Commanding Walker's Division during the Vicksburg campaign.

Library of Congress

Born in 1821 in Missouri, John George Walker’s family were politically connected all the way up through the White House. A relative of the seventh president Andrew Jackson on his maternal side and two of his father’s brothers in Congress, Walker had considerable political clout on his side.

Graduating from Jesuit College (present-day St. Louis University), Walker received an army commission as a first lieutenant in the Mounted Rifle regiment. He served with distinction during the Mexican-American War, being severely wounded at the Battle of Molino del Ray, in 1847. Walker spent the 1850s serving in the southwest and fighting against the Comanche.

Resigning his army commission in July 1861, Walker had been made a major of cavalry in the Confederate service the previous March. He was involved in the organization of a Texas cavalry regiment in December 1861, and participated in the Battle of Rowlett’s Station, in Kentucky, before being promoted to brigadier general and sent to Virginia. Walker commanded both a brigade, then division in the Army of Northern Virginia. Promoted to major general in November, he was transferred west to the Trans-Mississippi Department.

During the Vicksburg campaign, John G. Walker commanded a division of elite western Confederate troops known as “Walker’s Greyhounds.” Lieutenant general John C. Pemberton, attempting to prevent Ulysses S. Grant’s Army of the Tennessee from capturing Vicksburg, requested assistance from Confederate troops throughout the southern states. Walker’s division was ordered to join major general Richard Taylor’s forces and attack Grant’s supply depots.

Walker split his division and attacked both Young’s Point and Milliken’s Bend, Louisiana.
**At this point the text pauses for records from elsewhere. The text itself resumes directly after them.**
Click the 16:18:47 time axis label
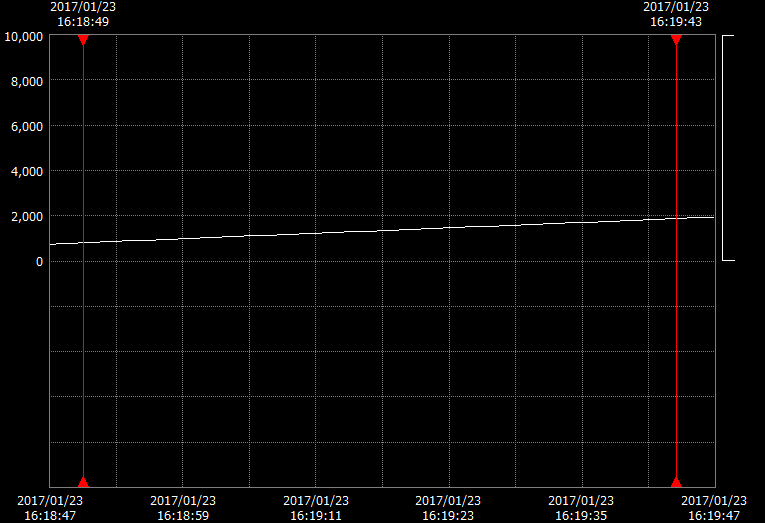tap(50, 508)
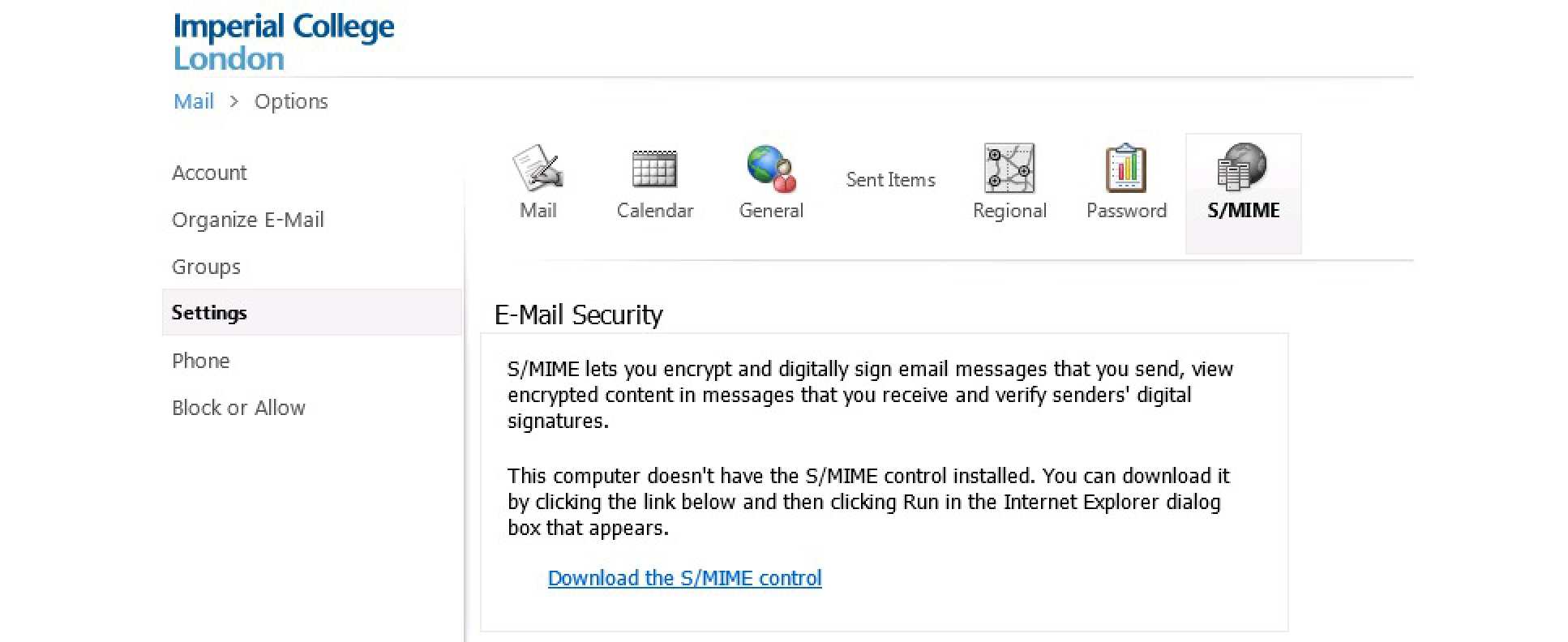Open Phone options in sidebar

[200, 361]
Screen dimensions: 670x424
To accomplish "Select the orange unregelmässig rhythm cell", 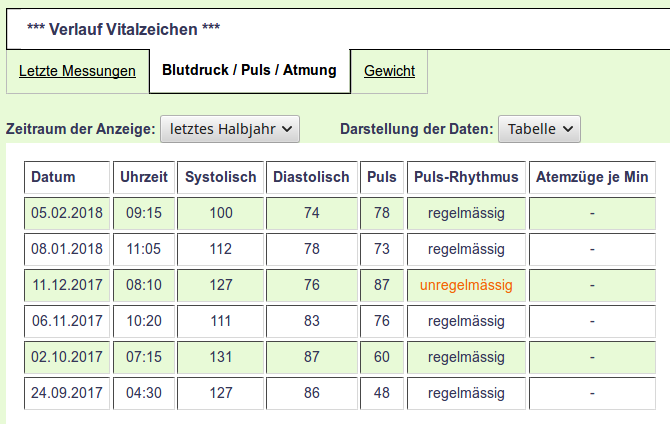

At Milliken’s Bend, Walker’s troops fought a desperate struggle with newly recruited, inexperienced African American regiments. Initially successful, the Confederate forces were driven back by a determined stand of the slaves turned soldiers and naval support.

For the rest of the war, Walker served in the western outreaches of the Civil War. He rose to command the District of Western Louisiana in 1864, then commanded the District of Texas, New Mexico and Arizona. At the end of the war, Walker took over the command of John Horace Forney’s division. Fearing retribution, Walker to Cuba through Mexico, after the war.
John George Walker returned to the United States I 1868. He worked as a life insurance agent, in a railroad company in Texas, before being selected as US consul to Bogata, Columbia, during the Grover Cleveland administration. Walker died in Washington, D.C. in 1893, of a stroke.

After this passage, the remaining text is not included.